What you are asked to do >>
Print this span of the material below exactly: the line with "The image size is (851, 467).", the line with "Given: Select the", and every line between them, but nothing else.
________________________
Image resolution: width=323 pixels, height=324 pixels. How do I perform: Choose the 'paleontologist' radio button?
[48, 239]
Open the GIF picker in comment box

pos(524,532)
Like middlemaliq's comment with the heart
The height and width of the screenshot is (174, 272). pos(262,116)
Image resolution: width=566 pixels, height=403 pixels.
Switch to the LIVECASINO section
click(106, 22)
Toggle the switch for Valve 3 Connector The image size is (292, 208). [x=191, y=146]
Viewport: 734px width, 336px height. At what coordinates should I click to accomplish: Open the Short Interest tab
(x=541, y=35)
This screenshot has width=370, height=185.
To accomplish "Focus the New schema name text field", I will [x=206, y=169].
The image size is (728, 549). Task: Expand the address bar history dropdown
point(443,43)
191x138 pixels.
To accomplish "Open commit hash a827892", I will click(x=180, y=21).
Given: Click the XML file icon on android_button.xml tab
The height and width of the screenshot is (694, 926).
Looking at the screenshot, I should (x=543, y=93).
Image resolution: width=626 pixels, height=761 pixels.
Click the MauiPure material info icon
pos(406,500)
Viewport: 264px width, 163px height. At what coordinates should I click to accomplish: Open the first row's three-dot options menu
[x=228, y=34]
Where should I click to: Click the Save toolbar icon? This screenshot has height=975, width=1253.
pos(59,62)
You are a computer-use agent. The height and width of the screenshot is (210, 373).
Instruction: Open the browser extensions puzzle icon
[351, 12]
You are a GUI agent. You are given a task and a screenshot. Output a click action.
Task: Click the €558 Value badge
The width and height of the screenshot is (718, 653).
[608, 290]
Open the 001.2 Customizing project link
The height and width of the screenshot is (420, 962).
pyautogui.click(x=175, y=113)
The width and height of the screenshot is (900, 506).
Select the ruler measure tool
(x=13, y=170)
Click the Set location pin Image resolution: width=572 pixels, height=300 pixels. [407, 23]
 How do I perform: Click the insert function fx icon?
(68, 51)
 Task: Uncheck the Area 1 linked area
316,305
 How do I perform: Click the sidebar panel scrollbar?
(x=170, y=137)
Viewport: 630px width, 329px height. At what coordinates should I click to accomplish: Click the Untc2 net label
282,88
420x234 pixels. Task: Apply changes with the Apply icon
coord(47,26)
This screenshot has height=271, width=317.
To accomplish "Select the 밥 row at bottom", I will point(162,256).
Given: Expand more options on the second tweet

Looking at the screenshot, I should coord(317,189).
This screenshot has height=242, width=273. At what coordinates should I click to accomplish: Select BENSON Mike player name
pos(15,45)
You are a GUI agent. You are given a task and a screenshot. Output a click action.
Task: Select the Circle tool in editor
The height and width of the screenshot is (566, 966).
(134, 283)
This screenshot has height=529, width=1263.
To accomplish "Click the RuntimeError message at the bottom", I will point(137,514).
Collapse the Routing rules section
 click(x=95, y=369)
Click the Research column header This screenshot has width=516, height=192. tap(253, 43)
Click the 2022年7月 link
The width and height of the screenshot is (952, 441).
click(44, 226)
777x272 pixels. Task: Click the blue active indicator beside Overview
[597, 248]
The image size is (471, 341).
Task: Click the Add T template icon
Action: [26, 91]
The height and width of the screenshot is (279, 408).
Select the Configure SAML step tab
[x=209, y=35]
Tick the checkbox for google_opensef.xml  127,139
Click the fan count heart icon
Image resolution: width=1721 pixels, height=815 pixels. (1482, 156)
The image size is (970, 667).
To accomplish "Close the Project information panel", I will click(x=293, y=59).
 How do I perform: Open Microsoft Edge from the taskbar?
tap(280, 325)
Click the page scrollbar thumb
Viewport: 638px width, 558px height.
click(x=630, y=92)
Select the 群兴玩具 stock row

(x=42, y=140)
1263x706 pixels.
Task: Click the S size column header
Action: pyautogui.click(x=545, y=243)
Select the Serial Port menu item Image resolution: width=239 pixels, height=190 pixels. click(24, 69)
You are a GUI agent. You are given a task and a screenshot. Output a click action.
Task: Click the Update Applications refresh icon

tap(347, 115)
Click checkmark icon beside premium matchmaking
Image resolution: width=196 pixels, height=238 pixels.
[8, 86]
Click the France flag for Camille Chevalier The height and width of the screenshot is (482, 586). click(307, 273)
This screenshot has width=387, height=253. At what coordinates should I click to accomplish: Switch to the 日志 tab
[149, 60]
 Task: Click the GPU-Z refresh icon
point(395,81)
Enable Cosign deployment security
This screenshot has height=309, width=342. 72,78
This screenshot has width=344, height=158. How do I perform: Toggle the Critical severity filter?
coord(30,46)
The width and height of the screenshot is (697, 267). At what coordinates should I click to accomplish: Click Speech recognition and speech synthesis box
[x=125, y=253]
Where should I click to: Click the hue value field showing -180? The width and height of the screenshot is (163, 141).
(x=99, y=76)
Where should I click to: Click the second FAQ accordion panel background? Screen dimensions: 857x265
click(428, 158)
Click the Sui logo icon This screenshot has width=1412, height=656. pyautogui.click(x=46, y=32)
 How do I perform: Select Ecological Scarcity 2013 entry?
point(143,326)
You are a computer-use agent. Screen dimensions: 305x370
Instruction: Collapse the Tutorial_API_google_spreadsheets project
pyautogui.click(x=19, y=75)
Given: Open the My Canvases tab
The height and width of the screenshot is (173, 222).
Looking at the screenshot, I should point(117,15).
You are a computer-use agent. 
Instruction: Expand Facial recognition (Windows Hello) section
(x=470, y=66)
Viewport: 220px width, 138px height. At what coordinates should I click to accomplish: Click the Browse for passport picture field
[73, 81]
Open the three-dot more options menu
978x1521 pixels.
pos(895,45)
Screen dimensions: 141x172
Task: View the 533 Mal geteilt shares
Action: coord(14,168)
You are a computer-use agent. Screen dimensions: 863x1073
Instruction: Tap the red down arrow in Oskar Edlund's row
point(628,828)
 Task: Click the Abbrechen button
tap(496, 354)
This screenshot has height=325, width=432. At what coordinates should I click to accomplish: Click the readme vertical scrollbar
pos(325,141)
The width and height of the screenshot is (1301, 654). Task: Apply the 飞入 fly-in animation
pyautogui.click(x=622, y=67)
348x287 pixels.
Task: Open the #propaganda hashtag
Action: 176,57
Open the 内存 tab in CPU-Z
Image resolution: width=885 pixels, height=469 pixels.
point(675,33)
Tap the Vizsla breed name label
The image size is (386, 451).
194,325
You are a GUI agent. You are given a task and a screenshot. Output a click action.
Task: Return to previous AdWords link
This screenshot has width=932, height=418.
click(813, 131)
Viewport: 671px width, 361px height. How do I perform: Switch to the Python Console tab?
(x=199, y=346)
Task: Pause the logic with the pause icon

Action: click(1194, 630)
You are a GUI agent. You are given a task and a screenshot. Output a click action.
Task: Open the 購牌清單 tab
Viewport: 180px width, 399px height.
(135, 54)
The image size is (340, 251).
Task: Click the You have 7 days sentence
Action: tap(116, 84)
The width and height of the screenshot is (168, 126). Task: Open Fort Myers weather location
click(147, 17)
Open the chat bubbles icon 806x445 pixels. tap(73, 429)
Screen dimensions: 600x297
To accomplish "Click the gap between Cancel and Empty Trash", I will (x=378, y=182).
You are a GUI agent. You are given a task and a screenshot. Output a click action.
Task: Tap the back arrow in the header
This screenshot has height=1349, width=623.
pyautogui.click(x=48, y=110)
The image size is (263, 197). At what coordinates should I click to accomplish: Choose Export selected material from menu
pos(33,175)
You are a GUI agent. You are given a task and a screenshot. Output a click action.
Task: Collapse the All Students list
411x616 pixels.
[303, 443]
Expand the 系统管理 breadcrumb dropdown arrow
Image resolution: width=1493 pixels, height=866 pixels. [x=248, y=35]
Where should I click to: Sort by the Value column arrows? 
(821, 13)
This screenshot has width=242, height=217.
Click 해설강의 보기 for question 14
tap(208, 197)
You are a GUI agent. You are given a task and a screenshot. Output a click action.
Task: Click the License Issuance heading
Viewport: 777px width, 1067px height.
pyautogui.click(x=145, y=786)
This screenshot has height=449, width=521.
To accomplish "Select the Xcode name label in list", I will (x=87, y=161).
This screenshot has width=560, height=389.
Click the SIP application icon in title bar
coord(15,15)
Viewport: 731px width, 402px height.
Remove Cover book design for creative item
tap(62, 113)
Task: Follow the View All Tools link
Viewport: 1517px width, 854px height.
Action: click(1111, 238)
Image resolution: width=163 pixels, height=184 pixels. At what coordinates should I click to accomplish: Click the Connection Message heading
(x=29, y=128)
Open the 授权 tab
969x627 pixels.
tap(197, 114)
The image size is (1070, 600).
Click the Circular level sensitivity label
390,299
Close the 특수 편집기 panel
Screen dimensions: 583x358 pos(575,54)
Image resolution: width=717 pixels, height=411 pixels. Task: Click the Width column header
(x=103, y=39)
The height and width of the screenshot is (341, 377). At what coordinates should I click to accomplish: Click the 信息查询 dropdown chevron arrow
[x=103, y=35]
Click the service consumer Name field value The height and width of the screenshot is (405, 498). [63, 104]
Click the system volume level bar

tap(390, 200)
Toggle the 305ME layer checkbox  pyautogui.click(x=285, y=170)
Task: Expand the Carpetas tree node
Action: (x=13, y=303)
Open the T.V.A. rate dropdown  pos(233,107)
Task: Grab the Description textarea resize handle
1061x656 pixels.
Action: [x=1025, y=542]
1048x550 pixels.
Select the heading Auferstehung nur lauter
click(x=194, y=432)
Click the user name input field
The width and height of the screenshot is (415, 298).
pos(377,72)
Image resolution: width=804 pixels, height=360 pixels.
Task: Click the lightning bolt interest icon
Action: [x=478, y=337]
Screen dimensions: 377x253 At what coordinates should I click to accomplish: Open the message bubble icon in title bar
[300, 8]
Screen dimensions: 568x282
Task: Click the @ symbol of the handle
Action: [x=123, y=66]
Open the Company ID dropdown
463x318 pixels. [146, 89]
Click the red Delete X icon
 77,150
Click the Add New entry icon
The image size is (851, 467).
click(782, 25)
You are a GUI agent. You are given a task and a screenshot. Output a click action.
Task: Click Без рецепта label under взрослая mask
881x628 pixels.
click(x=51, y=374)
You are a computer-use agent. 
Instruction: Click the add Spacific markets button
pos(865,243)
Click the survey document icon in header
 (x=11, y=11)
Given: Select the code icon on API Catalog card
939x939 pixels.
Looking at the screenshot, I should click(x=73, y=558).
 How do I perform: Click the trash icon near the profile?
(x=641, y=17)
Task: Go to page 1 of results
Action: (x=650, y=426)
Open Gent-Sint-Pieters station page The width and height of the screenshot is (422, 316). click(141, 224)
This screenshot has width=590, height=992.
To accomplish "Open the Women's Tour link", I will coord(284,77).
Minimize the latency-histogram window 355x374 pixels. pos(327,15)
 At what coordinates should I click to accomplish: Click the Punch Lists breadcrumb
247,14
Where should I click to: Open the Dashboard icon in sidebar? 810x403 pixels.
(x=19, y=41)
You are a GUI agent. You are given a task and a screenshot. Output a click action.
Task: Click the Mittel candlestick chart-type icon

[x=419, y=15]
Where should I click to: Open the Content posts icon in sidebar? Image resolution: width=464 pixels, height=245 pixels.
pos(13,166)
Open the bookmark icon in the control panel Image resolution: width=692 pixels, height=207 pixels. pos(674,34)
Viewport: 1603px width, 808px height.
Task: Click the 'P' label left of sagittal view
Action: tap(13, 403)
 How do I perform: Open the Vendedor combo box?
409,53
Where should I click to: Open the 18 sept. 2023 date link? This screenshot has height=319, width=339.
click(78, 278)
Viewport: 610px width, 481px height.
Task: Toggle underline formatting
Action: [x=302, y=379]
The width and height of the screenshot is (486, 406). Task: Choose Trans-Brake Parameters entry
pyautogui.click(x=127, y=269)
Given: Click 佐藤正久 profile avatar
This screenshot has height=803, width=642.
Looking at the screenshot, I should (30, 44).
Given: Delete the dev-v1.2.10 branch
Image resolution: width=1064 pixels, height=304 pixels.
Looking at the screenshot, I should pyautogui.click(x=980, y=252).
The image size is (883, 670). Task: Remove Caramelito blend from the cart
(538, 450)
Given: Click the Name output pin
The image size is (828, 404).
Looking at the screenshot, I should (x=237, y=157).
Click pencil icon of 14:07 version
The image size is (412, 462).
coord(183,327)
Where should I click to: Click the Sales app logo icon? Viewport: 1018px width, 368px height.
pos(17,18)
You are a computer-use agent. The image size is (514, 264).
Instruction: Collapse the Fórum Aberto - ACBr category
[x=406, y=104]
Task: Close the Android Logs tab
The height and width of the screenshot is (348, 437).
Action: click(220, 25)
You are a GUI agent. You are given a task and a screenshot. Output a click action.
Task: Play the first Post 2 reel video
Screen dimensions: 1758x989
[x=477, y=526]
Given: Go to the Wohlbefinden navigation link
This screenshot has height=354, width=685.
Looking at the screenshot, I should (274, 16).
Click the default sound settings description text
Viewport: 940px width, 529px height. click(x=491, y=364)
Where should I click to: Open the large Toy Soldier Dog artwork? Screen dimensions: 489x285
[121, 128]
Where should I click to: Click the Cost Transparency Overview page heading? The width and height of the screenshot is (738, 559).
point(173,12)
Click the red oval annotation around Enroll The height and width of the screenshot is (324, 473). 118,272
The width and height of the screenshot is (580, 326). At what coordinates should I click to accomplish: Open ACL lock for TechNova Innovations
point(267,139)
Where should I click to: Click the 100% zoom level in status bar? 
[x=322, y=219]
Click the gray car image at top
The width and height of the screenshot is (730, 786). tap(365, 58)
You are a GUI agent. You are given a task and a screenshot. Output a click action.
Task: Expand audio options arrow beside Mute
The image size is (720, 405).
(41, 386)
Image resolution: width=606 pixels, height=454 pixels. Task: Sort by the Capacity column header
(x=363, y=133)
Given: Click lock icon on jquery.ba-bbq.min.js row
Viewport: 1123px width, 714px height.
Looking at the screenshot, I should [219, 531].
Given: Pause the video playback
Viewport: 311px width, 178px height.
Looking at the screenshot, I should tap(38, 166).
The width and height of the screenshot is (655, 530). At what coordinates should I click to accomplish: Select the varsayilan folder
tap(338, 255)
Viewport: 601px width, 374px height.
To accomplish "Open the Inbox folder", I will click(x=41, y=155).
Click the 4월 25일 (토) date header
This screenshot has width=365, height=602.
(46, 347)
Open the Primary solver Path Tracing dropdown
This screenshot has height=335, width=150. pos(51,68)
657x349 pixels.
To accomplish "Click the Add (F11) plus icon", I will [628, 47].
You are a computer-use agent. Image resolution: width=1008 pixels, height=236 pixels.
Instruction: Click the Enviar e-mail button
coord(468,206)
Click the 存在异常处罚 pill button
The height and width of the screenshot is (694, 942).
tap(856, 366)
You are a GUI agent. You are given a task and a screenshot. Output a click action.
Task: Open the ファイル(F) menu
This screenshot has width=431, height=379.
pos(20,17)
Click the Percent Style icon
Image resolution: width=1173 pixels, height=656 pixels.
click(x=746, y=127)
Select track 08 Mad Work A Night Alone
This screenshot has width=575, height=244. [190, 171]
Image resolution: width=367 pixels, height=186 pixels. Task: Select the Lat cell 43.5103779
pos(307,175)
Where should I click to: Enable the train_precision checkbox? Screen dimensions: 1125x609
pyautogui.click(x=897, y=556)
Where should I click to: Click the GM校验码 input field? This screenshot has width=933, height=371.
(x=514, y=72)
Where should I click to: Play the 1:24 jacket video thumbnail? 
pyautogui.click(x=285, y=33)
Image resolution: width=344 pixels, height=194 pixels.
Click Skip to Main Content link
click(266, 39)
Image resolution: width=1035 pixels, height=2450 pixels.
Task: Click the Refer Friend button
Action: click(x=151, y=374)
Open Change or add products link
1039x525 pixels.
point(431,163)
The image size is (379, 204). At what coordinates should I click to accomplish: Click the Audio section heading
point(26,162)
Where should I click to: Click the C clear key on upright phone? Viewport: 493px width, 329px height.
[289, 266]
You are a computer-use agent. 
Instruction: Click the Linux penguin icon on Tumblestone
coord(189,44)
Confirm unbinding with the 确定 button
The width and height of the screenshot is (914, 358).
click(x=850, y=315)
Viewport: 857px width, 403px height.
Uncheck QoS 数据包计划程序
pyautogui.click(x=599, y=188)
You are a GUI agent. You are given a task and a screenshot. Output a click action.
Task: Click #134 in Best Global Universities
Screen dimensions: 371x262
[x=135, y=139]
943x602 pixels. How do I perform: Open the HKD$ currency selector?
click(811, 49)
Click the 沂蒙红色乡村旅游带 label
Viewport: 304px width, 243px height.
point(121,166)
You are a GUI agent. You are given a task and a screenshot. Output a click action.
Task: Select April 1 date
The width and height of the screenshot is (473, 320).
________________________
Exercise answer >>
The image size is (851, 467).
click(782, 25)
You are a GUI agent. You are given a task and a screenshot. Output a click action.
Task: Click Без рецепта label under взрослая mask
881x628 pixels.
click(x=51, y=374)
You are a computer-use agent. 
Instruction: Click the add Spacific markets button
pos(865,243)
Click the survey document icon in header
 (x=11, y=11)
Given: Select the code icon on API Catalog card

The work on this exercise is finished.